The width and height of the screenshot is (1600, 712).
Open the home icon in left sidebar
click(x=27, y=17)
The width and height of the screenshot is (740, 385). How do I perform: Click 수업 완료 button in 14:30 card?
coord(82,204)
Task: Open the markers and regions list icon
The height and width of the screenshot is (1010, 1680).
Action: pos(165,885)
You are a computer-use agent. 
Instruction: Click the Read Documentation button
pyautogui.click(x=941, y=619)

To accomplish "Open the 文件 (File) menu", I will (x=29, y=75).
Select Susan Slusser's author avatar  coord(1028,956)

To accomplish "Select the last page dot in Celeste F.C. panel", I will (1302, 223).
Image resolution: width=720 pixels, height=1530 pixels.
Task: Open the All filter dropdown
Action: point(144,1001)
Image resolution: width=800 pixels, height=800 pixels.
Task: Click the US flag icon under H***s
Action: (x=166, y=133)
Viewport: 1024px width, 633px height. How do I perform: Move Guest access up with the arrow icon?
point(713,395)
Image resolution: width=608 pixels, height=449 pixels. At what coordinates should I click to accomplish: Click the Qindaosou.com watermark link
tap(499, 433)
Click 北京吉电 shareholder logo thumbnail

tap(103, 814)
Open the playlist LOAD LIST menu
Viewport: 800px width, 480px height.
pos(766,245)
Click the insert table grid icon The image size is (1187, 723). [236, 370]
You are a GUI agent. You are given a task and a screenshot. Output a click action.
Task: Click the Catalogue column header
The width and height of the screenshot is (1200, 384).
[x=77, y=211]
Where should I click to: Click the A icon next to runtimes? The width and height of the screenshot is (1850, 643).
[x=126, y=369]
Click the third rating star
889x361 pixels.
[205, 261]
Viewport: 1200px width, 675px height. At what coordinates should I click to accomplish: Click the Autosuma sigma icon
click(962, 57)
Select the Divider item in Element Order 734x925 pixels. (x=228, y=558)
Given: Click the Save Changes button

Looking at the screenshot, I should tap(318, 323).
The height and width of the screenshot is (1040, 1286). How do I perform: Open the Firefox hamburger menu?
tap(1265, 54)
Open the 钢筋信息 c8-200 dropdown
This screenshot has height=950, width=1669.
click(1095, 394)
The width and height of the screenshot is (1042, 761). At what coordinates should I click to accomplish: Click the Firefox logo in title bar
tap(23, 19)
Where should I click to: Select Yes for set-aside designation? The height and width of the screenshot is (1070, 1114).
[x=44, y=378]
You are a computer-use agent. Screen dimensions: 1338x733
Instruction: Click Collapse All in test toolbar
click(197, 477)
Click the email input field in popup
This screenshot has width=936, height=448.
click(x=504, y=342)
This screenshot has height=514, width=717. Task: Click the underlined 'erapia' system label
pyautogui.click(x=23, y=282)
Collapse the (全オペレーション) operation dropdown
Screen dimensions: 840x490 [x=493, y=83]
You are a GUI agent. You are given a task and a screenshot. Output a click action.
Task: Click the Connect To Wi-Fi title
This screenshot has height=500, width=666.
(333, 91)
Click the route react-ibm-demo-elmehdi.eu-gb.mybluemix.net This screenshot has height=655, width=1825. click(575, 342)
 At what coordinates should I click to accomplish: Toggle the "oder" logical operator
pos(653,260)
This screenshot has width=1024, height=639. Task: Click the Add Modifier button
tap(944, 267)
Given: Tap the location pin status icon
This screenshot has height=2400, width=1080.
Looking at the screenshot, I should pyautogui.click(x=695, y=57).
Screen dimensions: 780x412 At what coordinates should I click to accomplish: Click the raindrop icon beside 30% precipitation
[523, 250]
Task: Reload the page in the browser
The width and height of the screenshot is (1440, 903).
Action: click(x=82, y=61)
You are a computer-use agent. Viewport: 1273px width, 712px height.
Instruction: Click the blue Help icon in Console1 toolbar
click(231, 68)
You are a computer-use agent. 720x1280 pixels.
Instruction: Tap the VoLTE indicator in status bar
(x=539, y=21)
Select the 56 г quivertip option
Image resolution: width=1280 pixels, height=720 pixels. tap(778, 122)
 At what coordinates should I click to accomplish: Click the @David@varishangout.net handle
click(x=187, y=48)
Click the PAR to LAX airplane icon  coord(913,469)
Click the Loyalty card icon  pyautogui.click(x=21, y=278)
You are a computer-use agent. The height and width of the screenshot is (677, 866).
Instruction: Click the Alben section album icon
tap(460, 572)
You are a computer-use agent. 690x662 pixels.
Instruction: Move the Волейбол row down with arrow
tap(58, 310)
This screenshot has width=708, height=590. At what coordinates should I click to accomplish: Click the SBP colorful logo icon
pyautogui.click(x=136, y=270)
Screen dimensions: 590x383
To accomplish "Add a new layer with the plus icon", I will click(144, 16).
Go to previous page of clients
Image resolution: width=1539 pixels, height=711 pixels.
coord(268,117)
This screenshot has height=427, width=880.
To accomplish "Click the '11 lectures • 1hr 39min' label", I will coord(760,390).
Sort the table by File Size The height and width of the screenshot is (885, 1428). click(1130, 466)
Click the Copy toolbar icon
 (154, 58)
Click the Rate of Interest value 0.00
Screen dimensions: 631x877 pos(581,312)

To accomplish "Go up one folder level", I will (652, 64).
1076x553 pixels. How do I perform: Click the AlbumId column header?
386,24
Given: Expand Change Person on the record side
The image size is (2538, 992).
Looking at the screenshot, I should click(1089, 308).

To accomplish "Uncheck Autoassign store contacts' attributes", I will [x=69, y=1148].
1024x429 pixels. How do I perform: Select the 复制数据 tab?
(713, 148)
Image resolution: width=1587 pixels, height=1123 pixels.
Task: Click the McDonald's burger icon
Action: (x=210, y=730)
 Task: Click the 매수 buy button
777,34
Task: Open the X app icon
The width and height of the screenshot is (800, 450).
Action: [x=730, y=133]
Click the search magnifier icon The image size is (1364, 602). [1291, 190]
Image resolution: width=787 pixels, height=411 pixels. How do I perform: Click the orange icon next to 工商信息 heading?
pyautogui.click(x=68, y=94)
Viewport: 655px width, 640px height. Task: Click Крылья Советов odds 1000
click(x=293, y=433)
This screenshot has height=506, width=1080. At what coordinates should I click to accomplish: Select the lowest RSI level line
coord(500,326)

> EXERCISE INSTRUCTIONS
In the answer, each entry from the listing must be transcribed exactly.

> EXERCISE OUTPUT
The width and height of the screenshot is (1600, 712).
Open the home icon in left sidebar
click(x=27, y=17)
The width and height of the screenshot is (740, 385). How do I perform: Click 수업 완료 button in 14:30 card?
coord(82,204)
Task: Open the markers and regions list icon
The height and width of the screenshot is (1010, 1680).
Action: pos(165,885)
You are a computer-use agent. 
Instruction: Click the Read Documentation button
pyautogui.click(x=941, y=619)

To accomplish "Open the 文件 (File) menu", I will (x=29, y=75).
Select Susan Slusser's author avatar  coord(1028,956)

To accomplish "Select the last page dot in Celeste F.C. panel", I will (1302, 223).
Image resolution: width=720 pixels, height=1530 pixels.
Task: Open the All filter dropdown
Action: point(144,1001)
Image resolution: width=800 pixels, height=800 pixels.
Task: Click the US flag icon under H***s
Action: (x=166, y=133)
Viewport: 1024px width, 633px height. How do I perform: Move Guest access up with the arrow icon?
point(713,395)
Image resolution: width=608 pixels, height=449 pixels. At what coordinates should I click to accomplish: Click the Qindaosou.com watermark link
tap(499, 433)
Click 北京吉电 shareholder logo thumbnail

tap(103, 814)
Open the playlist LOAD LIST menu
Viewport: 800px width, 480px height.
pos(766,245)
Click the insert table grid icon The image size is (1187, 723). [236, 370]
You are a GUI agent. You are given a task and a screenshot. Output a click action.
Task: Click the Catalogue column header
The width and height of the screenshot is (1200, 384).
[x=77, y=211]
Where should I click to: Click the A icon next to runtimes? The width and height of the screenshot is (1850, 643).
[x=126, y=369]
Click the third rating star
889x361 pixels.
[205, 261]
Viewport: 1200px width, 675px height. At what coordinates should I click to accomplish: Click the Autosuma sigma icon
click(962, 57)
Select the Divider item in Element Order 734x925 pixels. (x=228, y=558)
Given: Click the Save Changes button

Looking at the screenshot, I should tap(318, 323).
The height and width of the screenshot is (1040, 1286). How do I perform: Open the Firefox hamburger menu?
tap(1265, 54)
Open the 钢筋信息 c8-200 dropdown
This screenshot has height=950, width=1669.
click(1095, 394)
The width and height of the screenshot is (1042, 761). At what coordinates should I click to accomplish: Click the Firefox logo in title bar
tap(23, 19)
Where should I click to: Select Yes for set-aside designation? The height and width of the screenshot is (1070, 1114).
[x=44, y=378]
You are a computer-use agent. Screen dimensions: 1338x733
Instruction: Click Collapse All in test toolbar
click(197, 477)
Click the email input field in popup
This screenshot has width=936, height=448.
click(x=504, y=342)
This screenshot has height=514, width=717. Task: Click the underlined 'erapia' system label
pyautogui.click(x=23, y=282)
Collapse the (全オペレーション) operation dropdown
Screen dimensions: 840x490 [x=493, y=83]
You are a GUI agent. You are given a task and a screenshot. Output a click action.
Task: Click the Connect To Wi-Fi title
This screenshot has height=500, width=666.
(333, 91)
Click the route react-ibm-demo-elmehdi.eu-gb.mybluemix.net This screenshot has height=655, width=1825. click(575, 342)
 At what coordinates should I click to accomplish: Toggle the "oder" logical operator
pos(653,260)
This screenshot has width=1024, height=639. Task: Click the Add Modifier button
tap(944, 267)
Given: Tap the location pin status icon
This screenshot has height=2400, width=1080.
Looking at the screenshot, I should pyautogui.click(x=695, y=57).
Screen dimensions: 780x412 At what coordinates should I click to accomplish: Click the raindrop icon beside 30% precipitation
[523, 250]
Task: Reload the page in the browser
The width and height of the screenshot is (1440, 903).
Action: click(x=82, y=61)
You are a computer-use agent. Viewport: 1273px width, 712px height.
Instruction: Click the blue Help icon in Console1 toolbar
click(231, 68)
You are a computer-use agent. 720x1280 pixels.
Instruction: Tap the VoLTE indicator in status bar
(x=539, y=21)
Select the 56 г quivertip option
Image resolution: width=1280 pixels, height=720 pixels. tap(778, 122)
 At what coordinates should I click to accomplish: Click the @David@varishangout.net handle
click(x=187, y=48)
Click the PAR to LAX airplane icon  coord(913,469)
Click the Loyalty card icon  pyautogui.click(x=21, y=278)
You are a computer-use agent. The height and width of the screenshot is (677, 866).
Instruction: Click the Alben section album icon
tap(460, 572)
You are a computer-use agent. 690x662 pixels.
Instruction: Move the Волейбол row down with arrow
tap(58, 310)
This screenshot has width=708, height=590. At what coordinates should I click to accomplish: Click the SBP colorful logo icon
pyautogui.click(x=136, y=270)
Screen dimensions: 590x383
To accomplish "Add a new layer with the plus icon", I will click(144, 16).
Go to previous page of clients
Image resolution: width=1539 pixels, height=711 pixels.
coord(268,117)
This screenshot has height=427, width=880.
To accomplish "Click the '11 lectures • 1hr 39min' label", I will coord(760,390).
Sort the table by File Size The height and width of the screenshot is (885, 1428). click(1130, 466)
Click the Copy toolbar icon
 (154, 58)
Click the Rate of Interest value 0.00
Screen dimensions: 631x877 pos(581,312)

To accomplish "Go up one folder level", I will (652, 64).
1076x553 pixels. How do I perform: Click the AlbumId column header?
386,24
Given: Expand Change Person on the record side
The image size is (2538, 992).
Looking at the screenshot, I should click(1089, 308).

To accomplish "Uncheck Autoassign store contacts' attributes", I will [x=69, y=1148].
1024x429 pixels. How do I perform: Select the 复制数据 tab?
(713, 148)
Image resolution: width=1587 pixels, height=1123 pixels.
Task: Click the McDonald's burger icon
Action: (x=210, y=730)
 Task: Click the 매수 buy button
777,34
Task: Open the X app icon
The width and height of the screenshot is (800, 450).
Action: [x=730, y=133]
Click the search magnifier icon The image size is (1364, 602). [1291, 190]
Image resolution: width=787 pixels, height=411 pixels. How do I perform: Click the orange icon next to 工商信息 heading?
pyautogui.click(x=68, y=94)
Viewport: 655px width, 640px height. Task: Click Крылья Советов odds 1000
click(x=293, y=433)
This screenshot has height=506, width=1080. At what coordinates should I click to accomplish: Select the lowest RSI level line
coord(500,326)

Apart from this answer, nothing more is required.